* Task to complete
Rewrite everything from the start of the entries down to the line containing "click(x=835, y=163)", replacing "GUI agent" with "computer-use agent" and leaving everything else unchanged. Return only those lines.

* Provided data
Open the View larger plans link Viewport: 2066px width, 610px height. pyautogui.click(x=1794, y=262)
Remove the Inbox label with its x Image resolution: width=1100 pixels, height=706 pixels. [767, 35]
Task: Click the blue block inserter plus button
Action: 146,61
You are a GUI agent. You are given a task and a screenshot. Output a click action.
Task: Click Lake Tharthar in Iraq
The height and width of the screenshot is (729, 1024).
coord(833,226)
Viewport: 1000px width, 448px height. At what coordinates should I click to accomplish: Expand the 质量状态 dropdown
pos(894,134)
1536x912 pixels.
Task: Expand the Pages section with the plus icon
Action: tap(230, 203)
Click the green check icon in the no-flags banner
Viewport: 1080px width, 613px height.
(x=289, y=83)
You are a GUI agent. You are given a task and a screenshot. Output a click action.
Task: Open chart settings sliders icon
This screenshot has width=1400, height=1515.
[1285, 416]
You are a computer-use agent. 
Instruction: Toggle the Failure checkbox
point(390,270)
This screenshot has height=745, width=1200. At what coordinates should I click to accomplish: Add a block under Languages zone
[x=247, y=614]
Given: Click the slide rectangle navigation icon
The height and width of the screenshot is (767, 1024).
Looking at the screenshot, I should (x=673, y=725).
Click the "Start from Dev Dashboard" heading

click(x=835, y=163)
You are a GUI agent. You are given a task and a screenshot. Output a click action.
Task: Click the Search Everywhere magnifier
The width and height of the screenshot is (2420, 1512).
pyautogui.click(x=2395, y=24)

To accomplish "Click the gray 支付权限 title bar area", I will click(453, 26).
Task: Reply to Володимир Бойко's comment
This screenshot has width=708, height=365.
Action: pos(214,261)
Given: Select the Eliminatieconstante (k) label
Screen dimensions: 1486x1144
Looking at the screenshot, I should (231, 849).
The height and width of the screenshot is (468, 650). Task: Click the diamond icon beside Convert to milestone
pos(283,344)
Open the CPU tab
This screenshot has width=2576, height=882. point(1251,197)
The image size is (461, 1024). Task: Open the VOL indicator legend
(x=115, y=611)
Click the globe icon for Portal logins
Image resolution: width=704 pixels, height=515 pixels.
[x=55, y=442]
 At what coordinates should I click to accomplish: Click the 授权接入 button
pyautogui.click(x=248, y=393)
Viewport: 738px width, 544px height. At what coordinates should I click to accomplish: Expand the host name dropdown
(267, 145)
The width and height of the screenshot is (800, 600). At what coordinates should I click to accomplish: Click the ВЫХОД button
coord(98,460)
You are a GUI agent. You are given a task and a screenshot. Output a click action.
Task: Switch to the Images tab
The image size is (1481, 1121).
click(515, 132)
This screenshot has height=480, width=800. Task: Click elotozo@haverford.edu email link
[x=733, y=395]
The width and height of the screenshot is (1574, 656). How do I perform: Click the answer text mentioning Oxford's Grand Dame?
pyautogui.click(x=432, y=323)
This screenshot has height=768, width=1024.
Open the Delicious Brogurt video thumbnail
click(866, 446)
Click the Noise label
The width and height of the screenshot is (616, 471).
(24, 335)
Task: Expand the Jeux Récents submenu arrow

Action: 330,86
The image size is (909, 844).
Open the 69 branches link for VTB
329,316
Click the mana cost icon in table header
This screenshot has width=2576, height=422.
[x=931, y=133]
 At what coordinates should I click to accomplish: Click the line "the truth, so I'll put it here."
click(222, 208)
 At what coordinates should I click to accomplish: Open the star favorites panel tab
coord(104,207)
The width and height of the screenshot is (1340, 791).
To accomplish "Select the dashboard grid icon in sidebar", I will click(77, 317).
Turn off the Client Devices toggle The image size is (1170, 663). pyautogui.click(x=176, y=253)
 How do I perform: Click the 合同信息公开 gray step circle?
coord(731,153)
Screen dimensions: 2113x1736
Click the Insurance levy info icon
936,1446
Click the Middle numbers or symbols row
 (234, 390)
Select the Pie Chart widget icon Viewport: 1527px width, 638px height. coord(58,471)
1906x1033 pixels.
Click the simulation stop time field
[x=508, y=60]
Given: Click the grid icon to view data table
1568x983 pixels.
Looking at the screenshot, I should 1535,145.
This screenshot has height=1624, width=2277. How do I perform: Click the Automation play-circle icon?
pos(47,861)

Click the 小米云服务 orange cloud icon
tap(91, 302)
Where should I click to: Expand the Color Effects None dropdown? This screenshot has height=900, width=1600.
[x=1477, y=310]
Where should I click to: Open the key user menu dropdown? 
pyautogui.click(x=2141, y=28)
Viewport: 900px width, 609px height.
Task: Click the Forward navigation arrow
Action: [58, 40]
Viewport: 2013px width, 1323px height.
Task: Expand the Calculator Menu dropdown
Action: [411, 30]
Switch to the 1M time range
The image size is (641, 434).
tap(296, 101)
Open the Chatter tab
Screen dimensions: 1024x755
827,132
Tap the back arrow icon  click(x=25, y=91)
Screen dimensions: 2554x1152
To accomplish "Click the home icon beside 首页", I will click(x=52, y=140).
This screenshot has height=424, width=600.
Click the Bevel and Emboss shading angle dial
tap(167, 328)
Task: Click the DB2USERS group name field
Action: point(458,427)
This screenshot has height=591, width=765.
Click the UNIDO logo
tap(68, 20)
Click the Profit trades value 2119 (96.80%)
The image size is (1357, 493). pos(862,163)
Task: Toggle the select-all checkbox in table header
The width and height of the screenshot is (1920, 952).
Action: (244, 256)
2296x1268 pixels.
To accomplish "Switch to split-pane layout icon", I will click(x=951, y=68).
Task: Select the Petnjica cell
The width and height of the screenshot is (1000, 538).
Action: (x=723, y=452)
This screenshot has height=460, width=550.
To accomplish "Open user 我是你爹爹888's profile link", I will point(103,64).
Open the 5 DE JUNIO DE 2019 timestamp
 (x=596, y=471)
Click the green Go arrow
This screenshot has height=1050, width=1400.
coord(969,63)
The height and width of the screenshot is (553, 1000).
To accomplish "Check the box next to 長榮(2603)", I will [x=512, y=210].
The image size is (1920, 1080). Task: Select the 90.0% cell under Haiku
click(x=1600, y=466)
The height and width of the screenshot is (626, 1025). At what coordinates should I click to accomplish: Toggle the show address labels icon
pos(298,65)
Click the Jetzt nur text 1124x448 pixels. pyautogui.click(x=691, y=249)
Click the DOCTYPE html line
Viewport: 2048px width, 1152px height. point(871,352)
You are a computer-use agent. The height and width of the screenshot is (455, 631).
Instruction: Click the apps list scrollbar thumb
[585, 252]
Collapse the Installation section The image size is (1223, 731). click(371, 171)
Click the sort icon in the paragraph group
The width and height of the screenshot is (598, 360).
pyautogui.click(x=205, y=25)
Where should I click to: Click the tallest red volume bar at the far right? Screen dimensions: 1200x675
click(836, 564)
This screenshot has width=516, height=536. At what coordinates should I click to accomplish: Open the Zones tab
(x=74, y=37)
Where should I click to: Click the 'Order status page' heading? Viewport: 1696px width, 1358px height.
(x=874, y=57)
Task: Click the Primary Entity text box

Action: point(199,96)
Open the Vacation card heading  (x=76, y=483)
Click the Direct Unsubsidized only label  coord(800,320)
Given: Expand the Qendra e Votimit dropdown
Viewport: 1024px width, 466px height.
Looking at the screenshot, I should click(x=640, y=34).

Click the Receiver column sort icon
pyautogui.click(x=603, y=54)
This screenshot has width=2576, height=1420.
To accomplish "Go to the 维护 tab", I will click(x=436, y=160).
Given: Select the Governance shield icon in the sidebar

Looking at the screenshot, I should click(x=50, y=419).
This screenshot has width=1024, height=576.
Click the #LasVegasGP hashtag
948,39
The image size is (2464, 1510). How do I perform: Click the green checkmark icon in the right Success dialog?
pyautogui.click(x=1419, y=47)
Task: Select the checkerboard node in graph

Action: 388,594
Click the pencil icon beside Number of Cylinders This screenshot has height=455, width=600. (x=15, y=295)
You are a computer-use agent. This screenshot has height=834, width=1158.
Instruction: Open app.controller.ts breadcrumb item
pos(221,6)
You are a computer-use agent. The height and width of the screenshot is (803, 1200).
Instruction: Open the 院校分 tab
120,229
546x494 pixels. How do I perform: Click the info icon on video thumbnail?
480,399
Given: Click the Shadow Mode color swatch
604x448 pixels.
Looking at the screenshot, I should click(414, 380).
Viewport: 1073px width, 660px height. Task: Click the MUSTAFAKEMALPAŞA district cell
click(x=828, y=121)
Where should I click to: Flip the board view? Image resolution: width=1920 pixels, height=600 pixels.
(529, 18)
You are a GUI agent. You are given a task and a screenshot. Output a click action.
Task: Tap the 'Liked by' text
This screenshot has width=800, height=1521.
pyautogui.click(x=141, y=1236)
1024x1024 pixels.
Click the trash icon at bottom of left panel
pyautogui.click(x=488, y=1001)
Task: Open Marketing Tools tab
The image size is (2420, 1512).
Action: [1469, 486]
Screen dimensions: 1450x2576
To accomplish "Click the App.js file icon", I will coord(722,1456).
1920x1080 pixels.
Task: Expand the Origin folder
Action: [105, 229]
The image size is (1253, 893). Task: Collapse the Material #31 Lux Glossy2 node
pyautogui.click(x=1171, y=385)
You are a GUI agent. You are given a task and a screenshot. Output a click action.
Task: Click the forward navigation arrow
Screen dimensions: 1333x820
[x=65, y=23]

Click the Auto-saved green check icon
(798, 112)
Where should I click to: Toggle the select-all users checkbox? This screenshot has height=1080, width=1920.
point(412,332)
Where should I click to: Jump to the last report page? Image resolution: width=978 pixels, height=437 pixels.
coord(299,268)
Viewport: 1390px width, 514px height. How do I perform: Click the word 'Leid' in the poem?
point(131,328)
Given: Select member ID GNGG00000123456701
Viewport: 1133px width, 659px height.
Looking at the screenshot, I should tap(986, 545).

* Full solution
Open the View larger plans link Viewport: 2066px width, 610px height. pyautogui.click(x=1794, y=262)
Remove the Inbox label with its x Image resolution: width=1100 pixels, height=706 pixels. [767, 35]
Task: Click the blue block inserter plus button
Action: 146,61
You are a computer-use agent. You are given a task and a screenshot. Output a click action.
Task: Click Lake Tharthar in Iraq
The height and width of the screenshot is (729, 1024).
coord(833,226)
Viewport: 1000px width, 448px height. At what coordinates should I click to accomplish: Expand the 质量状态 dropdown
pos(894,134)
1536x912 pixels.
Task: Expand the Pages section with the plus icon
Action: tap(230, 203)
Click the green check icon in the no-flags banner
Viewport: 1080px width, 613px height.
(x=289, y=83)
You are a computer-use agent. You are given a task and a screenshot. Output a click action.
Task: Open chart settings sliders icon
This screenshot has width=1400, height=1515.
[1285, 416]
You are a computer-use agent. 
Instruction: Toggle the Failure checkbox
point(390,270)
This screenshot has height=745, width=1200. At what coordinates should I click to accomplish: Add a block under Languages zone
[x=247, y=614]
Given: Click the slide rectangle navigation icon
The height and width of the screenshot is (767, 1024).
Looking at the screenshot, I should (x=673, y=725).
Click the "Start from Dev Dashboard" heading

click(x=835, y=163)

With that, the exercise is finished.